Manuel Alegre de Melo Duarte nasceu em Águeda em 1936, frequentou a Faculdade de Direito de Coimbra e logo aí se notabilizou como figura preponderante do movimento estudantil durante a crise académica de 1962. Opondo-se frontalmente à guerra colonial, conheceu o exílio na Argélia e em França. É desse período que datam os seus primeiros livros de poesia: Praça da Canção (1965), O Canto e as Armas (1967), Um Barco para Ítaca (1971). Regressado a Portugal em 1974, é dirigente do Partido Socialista, tem sido deputado à Assembleia da República em várias legislaturas e foi Secretário de Estado no I Governo Constitucional, primeiro como responsável pelo departamento da Comunicação Social e, depois, como adjunto do Primeiro-Ministro para os Assuntos Políticos. Nesta fase se situa a publicação de Letras (1974) e Coisa Amar/Coisas do Mar (1977). Não obstante a diversidade de Inspiração que caracteriza os cinco volumes até agora publicados por Manuel Alegre, é porventura possível apontar a persistência em todos eles da temática amorosa, da problemática social, da obsessão da história, da presença do mito. Avolumando-se progressivamente, ao longo desses textos, a sombra tutelar do exemplo camoniano, com as referidas constantes se relaciona, de modo particularmente reiterado, o motivo da emigração – emigração no espaço, migração no tempo –, que em si envolve ou arrasta a nostalgia da Pátria do presente como ausência vivida. Mas igualmente importante é o facto de tudo isto se mostrar servido por uma grande mestria dos meios de expressão, por uma extrema diversidade de formas de “discurso”, por uma continuada segurança prosódica, por uma afinadíssima sensibilidade aos valores da palavra e aos valores do ritmo. [D. M.-F.] (MOURÃO-FERREIRA; SEIXO, 1981, p. 41).
  
Manuel Alegre
(n. 1936)

Portugal em Paris

Solitário
por entre a gente eu vi o meu país.
Era um perfil
de sal
e abril.
Era um puro país azul e proletário.
Anónimo passava.
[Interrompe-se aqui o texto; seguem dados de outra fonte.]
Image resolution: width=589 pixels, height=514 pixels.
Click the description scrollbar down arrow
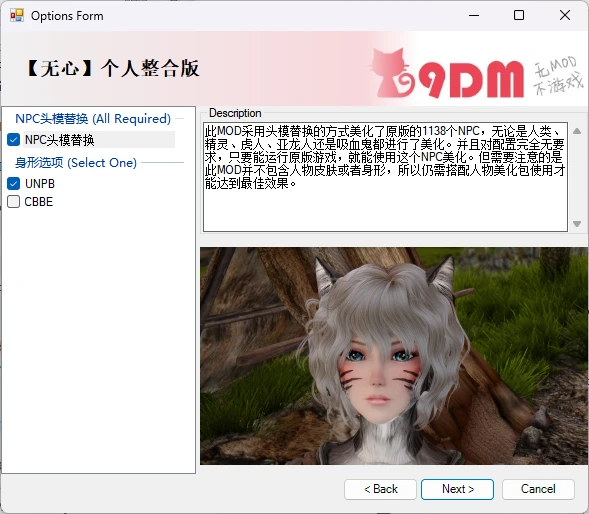pyautogui.click(x=577, y=224)
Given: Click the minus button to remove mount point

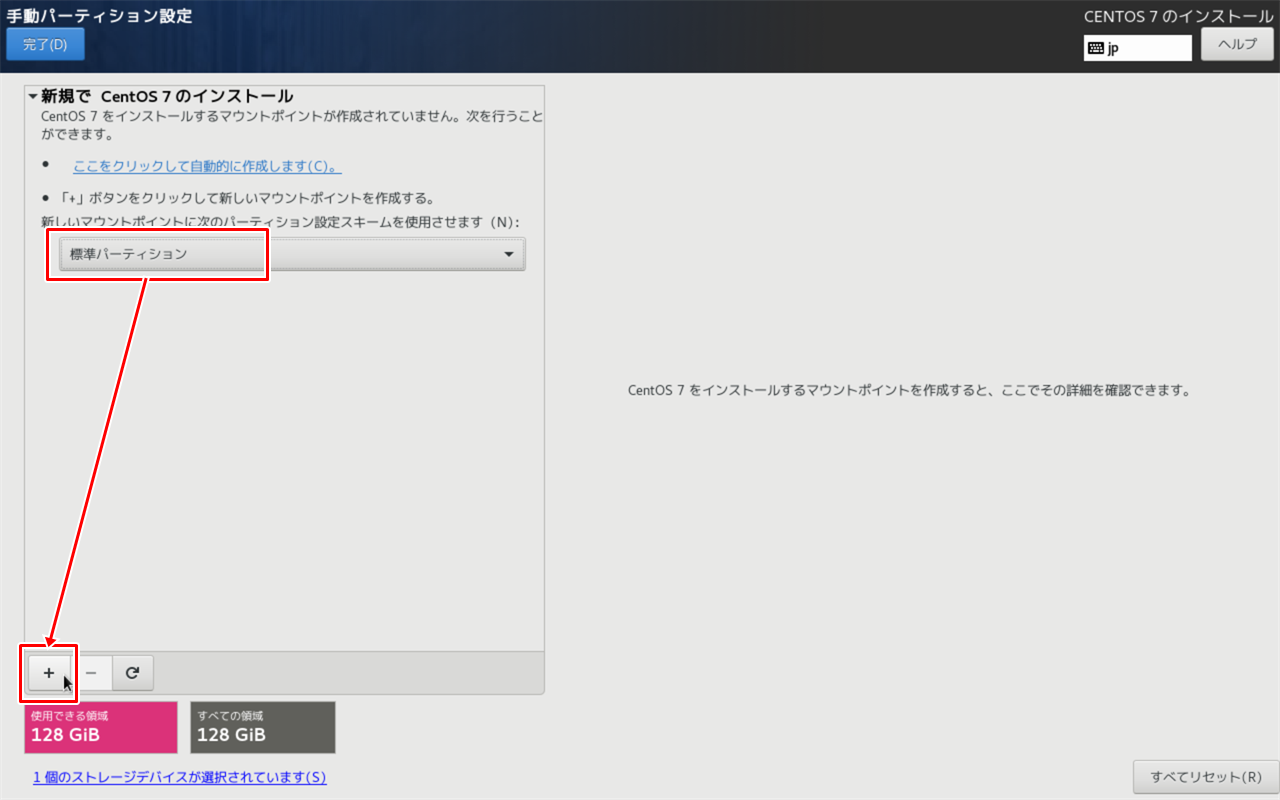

E era Portugal
que passava por entre a gente e solitário
nas ruas de Paris.

Vi minha pátria derramada
na Gare de Austerlitz. Eram cestos
e cestos pelo chão. Pedaços
do meu país.
Restos.
Braços.
Minha pátria sem nada
sem nada
despejada nas ruas de Paris.

E o trigo?
E o mar?
Foi a terra que não te quis
ou alguém que roubou as flores de abril?
Solitário por entre a gente caminhei contigo
os olhos longe como o trigo e o mar.
Éramos cem duzentos mil?
E caminhávamos. Braços e mãos para alugar
meu Portugal nas ruas de Paris.

Referência:

ALEGRE. Manuel. Portugal em Paris. In: MOURÃO-FERREIRA, David; SEIXO, Maria Alzira (Orgs.). Portugal: a terra e o homem. II Volume - 3ª Série. Lisboa, PT: Fundação Calouste Gulbenkian, 1981. p. 48-49.